> What to produce
Read the material below and count the lines holding the string "dimensions". Give that count with nothing added.

> Input
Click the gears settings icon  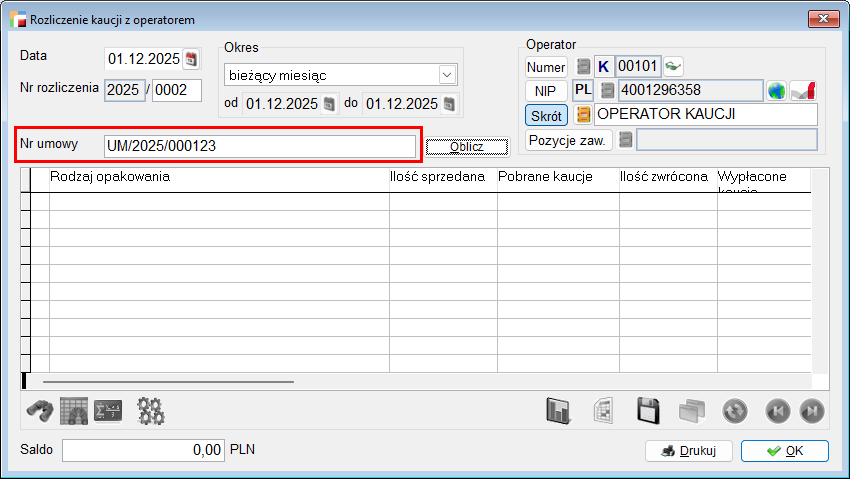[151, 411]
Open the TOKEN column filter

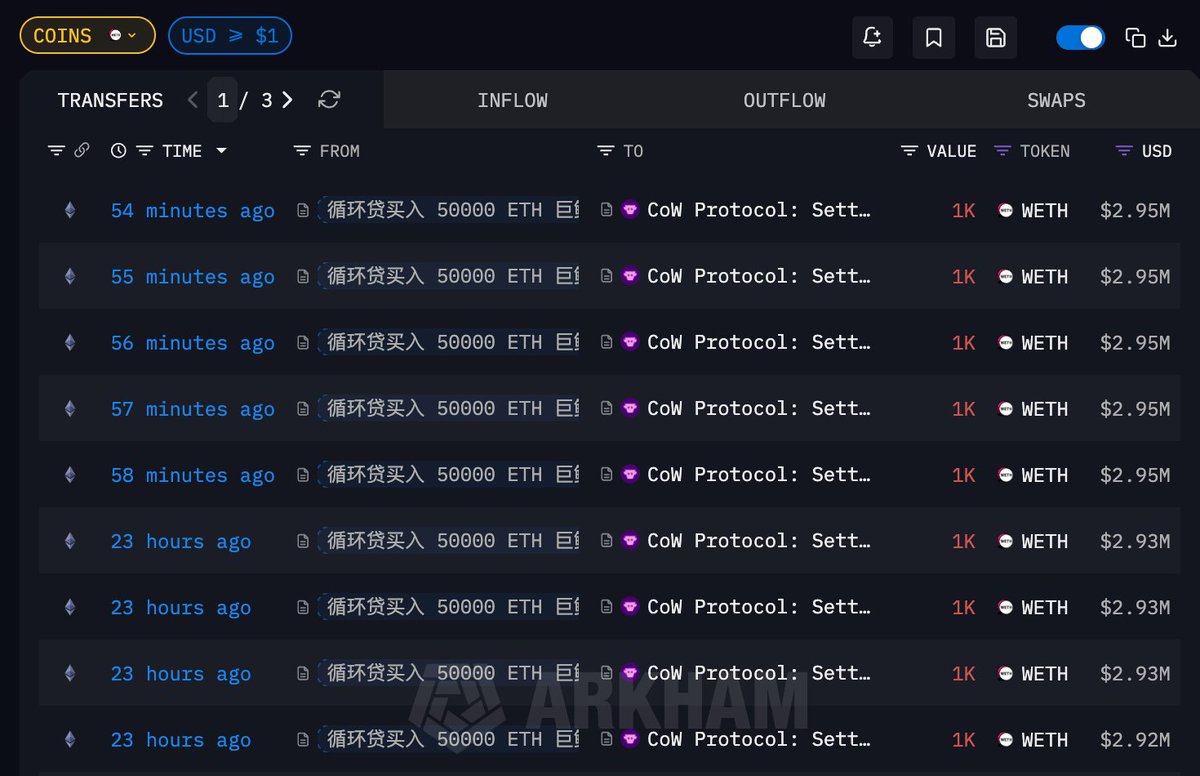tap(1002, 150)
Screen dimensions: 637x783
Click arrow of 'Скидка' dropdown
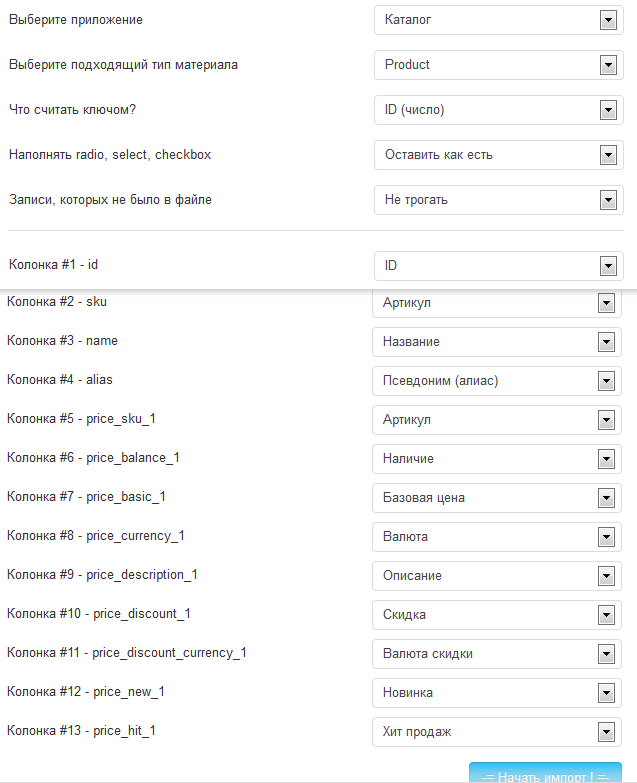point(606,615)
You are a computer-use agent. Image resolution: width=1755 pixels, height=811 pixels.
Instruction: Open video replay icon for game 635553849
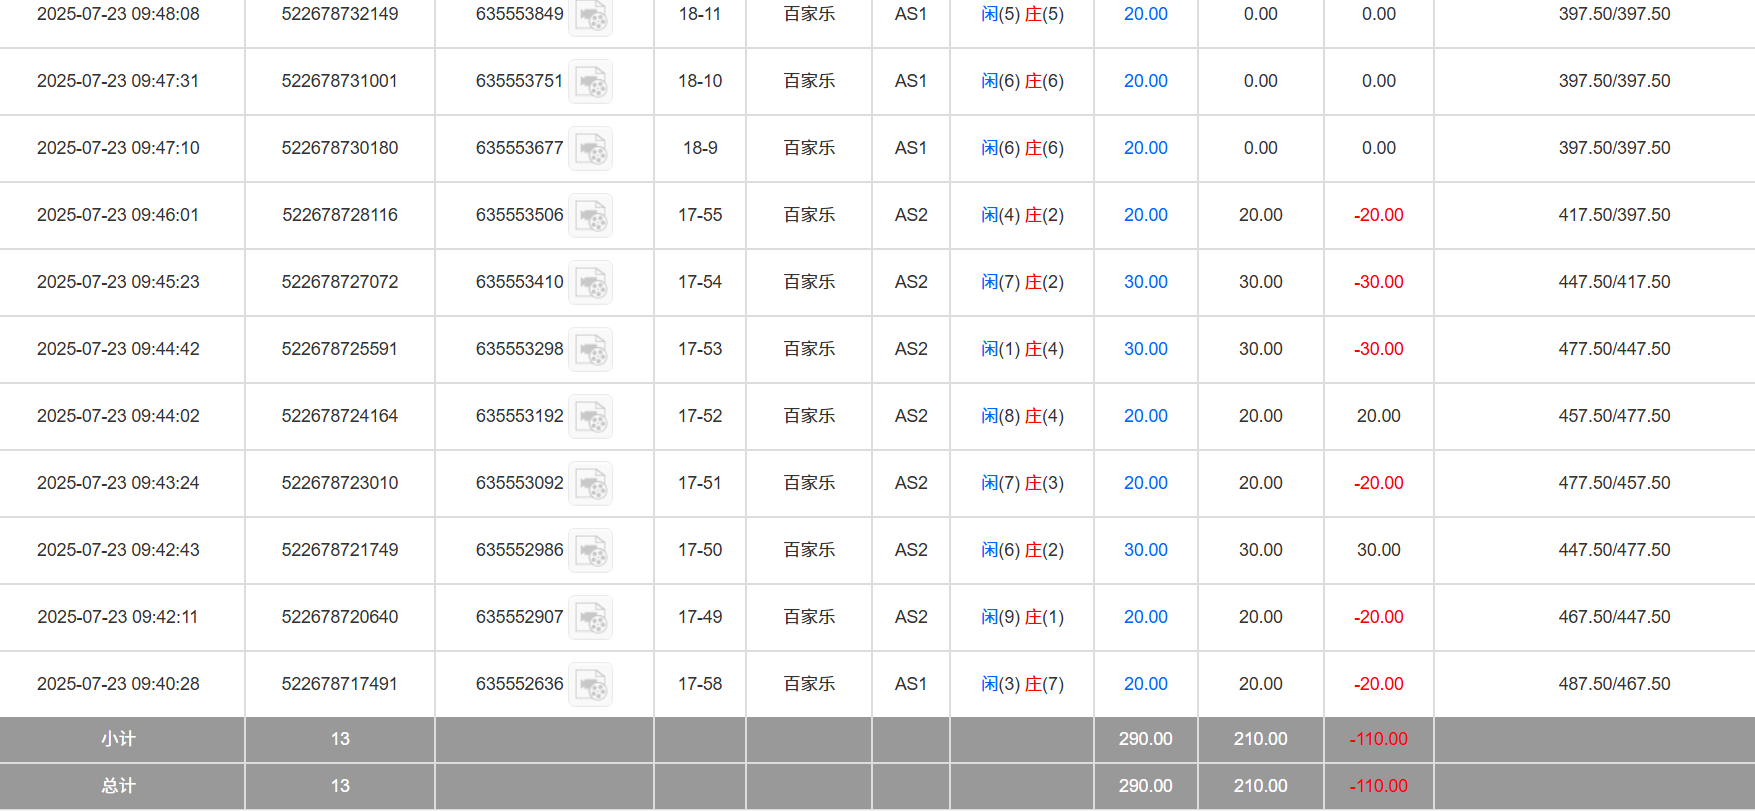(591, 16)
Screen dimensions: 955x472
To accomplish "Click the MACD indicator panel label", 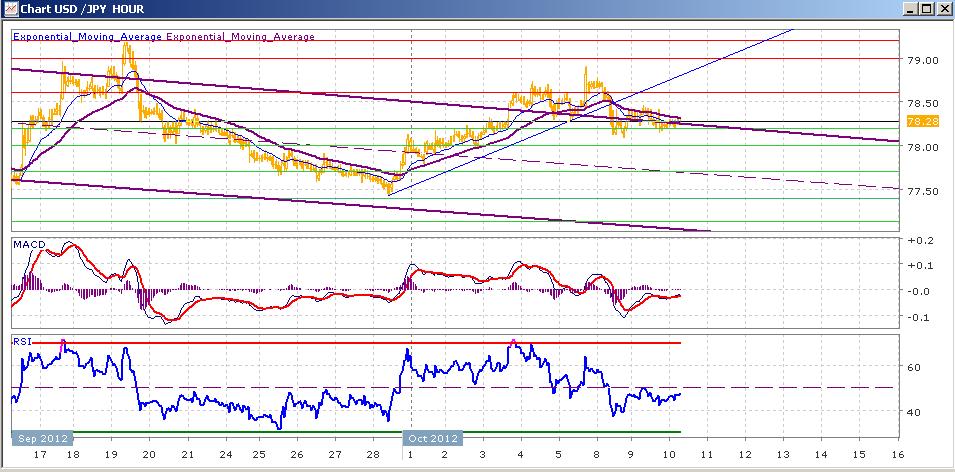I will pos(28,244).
==
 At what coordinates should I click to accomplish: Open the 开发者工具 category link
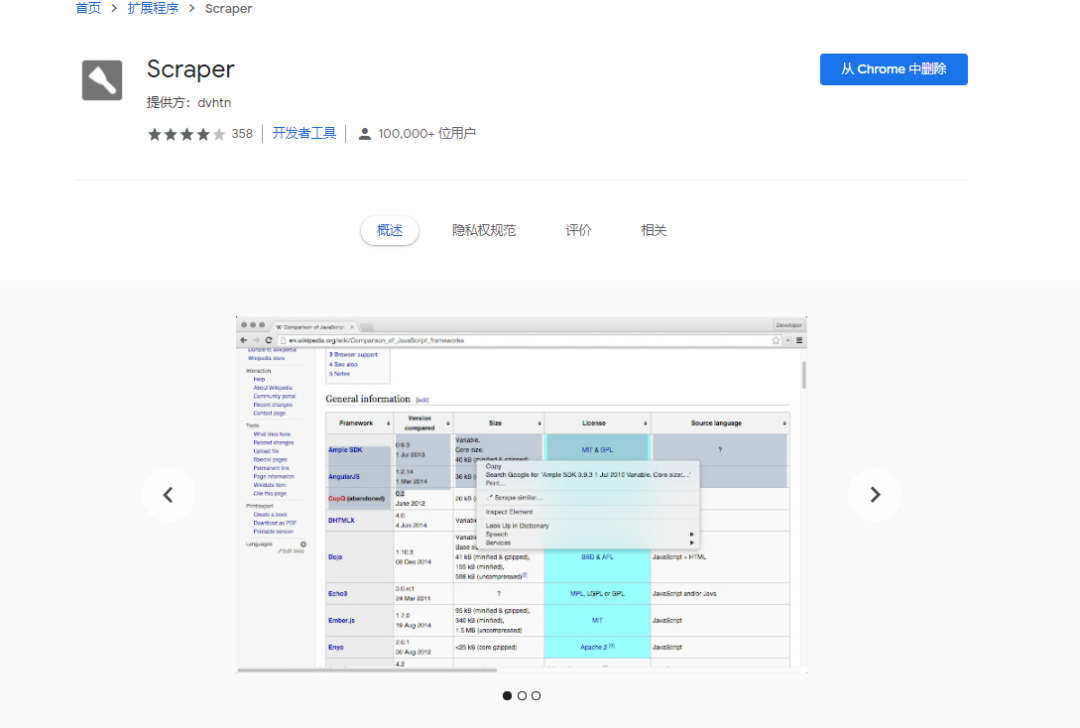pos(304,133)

> Exercise output
2